Look, I've done too many martial arts game reviews, so let me say at the outset that at no point will I say "Heeeeee-yaaaahhhh!" or "Aiiiieeeee" or any variety of motorcycle. Nope, I won't be swayed on this. No way... Aw, alright. Aiiieeeeeeeeyaaaa!!! Hah! Take that! (Thwak!) Suzuki! Yamaha! (Phew, that's much better.)
Yep, it's that time again. The sequel to Yie Ar Kung Fu kicks off with our hero Lee, having mastered the martial art of 'Chin's Shao-Lin', trapped in the Evil Temple by the Triads. Sounds painful, a bit like being slapped in the Urals, I suppose. Any road up, he's not down-hearted. No sirree-bob!
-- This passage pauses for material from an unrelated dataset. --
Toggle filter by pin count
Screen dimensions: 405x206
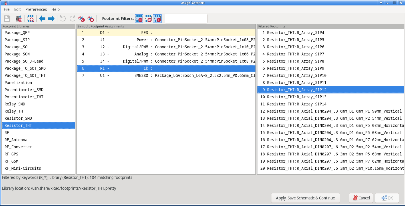148,19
He's willing to take on these rough guys, kicking them to bite size pieces, even though some of them take three or four hits to keel over.
Magic? No, not the little bald midget on the telly (not a lot!), this is fiendishly clever ancient Chinese magic. When Lee conquers certain opponents, a ball of triad magic flies off them, which he must catch to absorb the magic. Although it wears off eventually, it can be very handy to have fireballs flying from your toes at a time like this.
The game is faithful to the original coin-op in almost every detail except the colours. The attribute problems have forced the programmer to use single colour screens, but in spite of this, the game looks just the same, right down to Lee exclaiming GUTS! (?) at the end of each level.
This game's a lot of fun, and very addictive. It's an elusive quality that makes the difference between a brilliant game and a boring one, but whatever it is Shao-Lin's Road has it. Simple to play, but hard to beat, with just enough incentive to keep you going. It just goes to prove that, once again, the simplest ideas are the best. Ah-so!
Here's a martial art you may never have heard of: Chin's Shao-Lin (it's secret, apparently). It would help if you did know a bit about it, though, as you've been trapped in a temple by the Triads (who are 'evil', no doubt). Fortunately, mastery of the technique seems to be mainly a case of waggling the joystick around and pressing fire. The game is played over three 'floors' on the screen and, along with the extra weapons, range of baddies etc., is a pretty standard affair.
Although it's getting on a bit (it must be coming up to its fourth birthday fairly soon). Shao Lin 's Road is tidily presented and modern-looking. All it's really lacking is a bit of variety. All the levels I reached were more or less the same, and as far as moves go there are only one or two. Hardly a spectacular little number, but quite neat at the price.